Fénix a cair ou Fénix a nascer?

Notícias sobre o sistema central de salários do Governo do Canadá que utiliza o ERP PeopleSoft, cada vez mais ironicamente designado por "Sistema de Pagamento Phoenix", é desencorajador. O CBC refere que No final de julho, restavam 228 000 casos. Durante o mês, foram acrescentados milhares de novos casos, o que resultou numa redução líquida de 18.000. Os o governo tinha-se comprometido, em junho do ano passado, a resolver os problemas até ao final de outubro. O meu twitter mostra uma grande frustração entre os funcionários públicos. Muitos perguntam-se porque é que o problema não pode ser resolvido.
Esta implementação do ERP tornou-se altamente politizada. As comunicações do governo são vagas. A imprensa política desconhece a tecnologia e não tem a capacidade de fazer as perguntas correctas. O público não sabe qual é o problema ou quais são os problemas.
Penso que é mais do que tempo de o governo explicar o problema ou problemas tecnológicos subjacentes. Caso contrário, estaremos a dar azo a especulações intermináveis. A falta de transparência leva-nos a supor que não houve qualquer competência na gestão do projeto Phoenix por parte do Governo do Canadá. Conheci muitos funcionários públicos canadianos na área das tecnologias da informação que possuem excelentes capacidades de gestão de projectos e conhecimentos tecnológicos. Projectos de ERP e complicados com taxas de sucesso desanimadoras na administração pública. Existem padrões que surgiram de outros fracassos de ERP governamentais: entrega tardia, orçamento excessivo, poucos benefícios previstos - alguns projectos abandonados.
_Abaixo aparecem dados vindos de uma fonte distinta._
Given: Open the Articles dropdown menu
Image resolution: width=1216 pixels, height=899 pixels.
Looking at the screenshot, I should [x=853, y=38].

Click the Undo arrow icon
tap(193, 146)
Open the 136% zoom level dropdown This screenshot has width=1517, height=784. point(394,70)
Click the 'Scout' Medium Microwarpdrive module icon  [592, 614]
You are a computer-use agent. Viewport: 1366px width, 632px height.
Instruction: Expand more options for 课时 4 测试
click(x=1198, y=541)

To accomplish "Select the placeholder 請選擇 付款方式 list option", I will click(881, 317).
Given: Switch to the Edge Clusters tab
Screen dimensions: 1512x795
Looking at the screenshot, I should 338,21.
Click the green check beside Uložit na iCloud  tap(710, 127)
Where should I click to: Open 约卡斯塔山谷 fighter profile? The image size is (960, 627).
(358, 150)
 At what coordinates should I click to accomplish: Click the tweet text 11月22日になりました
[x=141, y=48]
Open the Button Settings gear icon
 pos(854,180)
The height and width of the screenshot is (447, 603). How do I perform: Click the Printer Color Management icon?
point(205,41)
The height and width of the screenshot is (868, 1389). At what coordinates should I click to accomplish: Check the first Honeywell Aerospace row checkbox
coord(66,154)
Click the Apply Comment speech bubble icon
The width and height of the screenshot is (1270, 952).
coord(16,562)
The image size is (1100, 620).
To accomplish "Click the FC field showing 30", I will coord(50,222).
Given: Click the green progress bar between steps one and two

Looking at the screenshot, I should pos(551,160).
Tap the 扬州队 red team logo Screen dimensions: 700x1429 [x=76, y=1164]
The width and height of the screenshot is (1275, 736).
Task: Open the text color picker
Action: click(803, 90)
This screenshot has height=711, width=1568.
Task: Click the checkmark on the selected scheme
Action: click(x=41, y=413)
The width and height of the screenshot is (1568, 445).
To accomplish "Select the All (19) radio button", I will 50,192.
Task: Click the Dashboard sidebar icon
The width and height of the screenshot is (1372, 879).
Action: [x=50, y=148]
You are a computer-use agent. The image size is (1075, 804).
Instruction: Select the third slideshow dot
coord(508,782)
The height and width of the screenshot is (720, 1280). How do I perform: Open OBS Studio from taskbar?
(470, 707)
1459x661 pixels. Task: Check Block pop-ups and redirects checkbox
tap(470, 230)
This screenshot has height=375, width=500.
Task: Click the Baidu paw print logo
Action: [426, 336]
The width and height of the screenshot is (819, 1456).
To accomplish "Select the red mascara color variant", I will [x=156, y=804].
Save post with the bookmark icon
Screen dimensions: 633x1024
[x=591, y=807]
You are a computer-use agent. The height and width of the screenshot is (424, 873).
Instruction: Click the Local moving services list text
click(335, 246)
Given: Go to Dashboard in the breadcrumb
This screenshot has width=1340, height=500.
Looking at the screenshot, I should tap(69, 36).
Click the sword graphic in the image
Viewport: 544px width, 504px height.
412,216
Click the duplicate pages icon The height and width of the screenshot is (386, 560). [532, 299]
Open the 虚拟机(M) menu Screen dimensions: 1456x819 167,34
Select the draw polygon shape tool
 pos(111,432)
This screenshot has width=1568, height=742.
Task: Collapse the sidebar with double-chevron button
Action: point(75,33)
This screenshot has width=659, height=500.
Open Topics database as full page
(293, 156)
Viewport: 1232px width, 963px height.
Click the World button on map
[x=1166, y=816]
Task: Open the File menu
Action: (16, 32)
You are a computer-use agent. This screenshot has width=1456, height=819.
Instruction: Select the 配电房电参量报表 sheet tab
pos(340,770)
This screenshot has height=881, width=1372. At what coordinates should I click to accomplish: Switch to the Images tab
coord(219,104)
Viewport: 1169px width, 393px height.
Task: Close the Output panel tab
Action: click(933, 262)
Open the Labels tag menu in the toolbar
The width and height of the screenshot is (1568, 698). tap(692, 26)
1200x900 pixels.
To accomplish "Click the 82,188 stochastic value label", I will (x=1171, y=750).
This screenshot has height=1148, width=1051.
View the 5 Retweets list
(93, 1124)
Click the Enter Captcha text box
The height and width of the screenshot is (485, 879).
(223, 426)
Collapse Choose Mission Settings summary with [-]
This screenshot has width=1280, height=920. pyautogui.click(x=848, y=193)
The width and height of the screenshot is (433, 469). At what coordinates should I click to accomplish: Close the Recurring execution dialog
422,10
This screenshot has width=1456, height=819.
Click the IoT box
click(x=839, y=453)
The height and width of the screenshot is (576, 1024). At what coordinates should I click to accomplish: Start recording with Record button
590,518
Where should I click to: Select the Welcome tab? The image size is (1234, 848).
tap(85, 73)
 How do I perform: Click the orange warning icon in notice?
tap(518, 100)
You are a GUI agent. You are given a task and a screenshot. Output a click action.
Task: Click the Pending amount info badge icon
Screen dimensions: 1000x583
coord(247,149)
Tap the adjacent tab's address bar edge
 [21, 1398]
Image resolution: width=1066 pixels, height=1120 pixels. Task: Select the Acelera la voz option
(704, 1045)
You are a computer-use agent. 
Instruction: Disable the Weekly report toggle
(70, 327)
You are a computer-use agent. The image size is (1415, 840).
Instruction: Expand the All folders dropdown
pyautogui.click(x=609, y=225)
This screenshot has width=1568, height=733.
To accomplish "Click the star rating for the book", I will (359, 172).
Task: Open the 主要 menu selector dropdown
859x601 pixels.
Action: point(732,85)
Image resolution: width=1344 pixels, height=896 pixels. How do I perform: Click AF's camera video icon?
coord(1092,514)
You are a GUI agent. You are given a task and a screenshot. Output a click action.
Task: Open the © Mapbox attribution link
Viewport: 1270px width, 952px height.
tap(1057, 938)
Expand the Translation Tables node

É uma ilusão pensar que supervisão ministerial fará renascer magicamente a fénix das cinzas.
Por isso, vou especular sobre o que poderá ser o problema com base em padrões em circunstâncias semelhantes, abrangendo estes aspectos:

  1. Incentivos
  2. Qualidade
  3. Gestão de projectos
  4. Melhores práticas
  5. Formação
  6. Tecnologia ERP
  7. Substituição
  8. Escalabilidade

Concluirei com uma reflexão sobre a razão pela qual alguém se deve preocupar com isto.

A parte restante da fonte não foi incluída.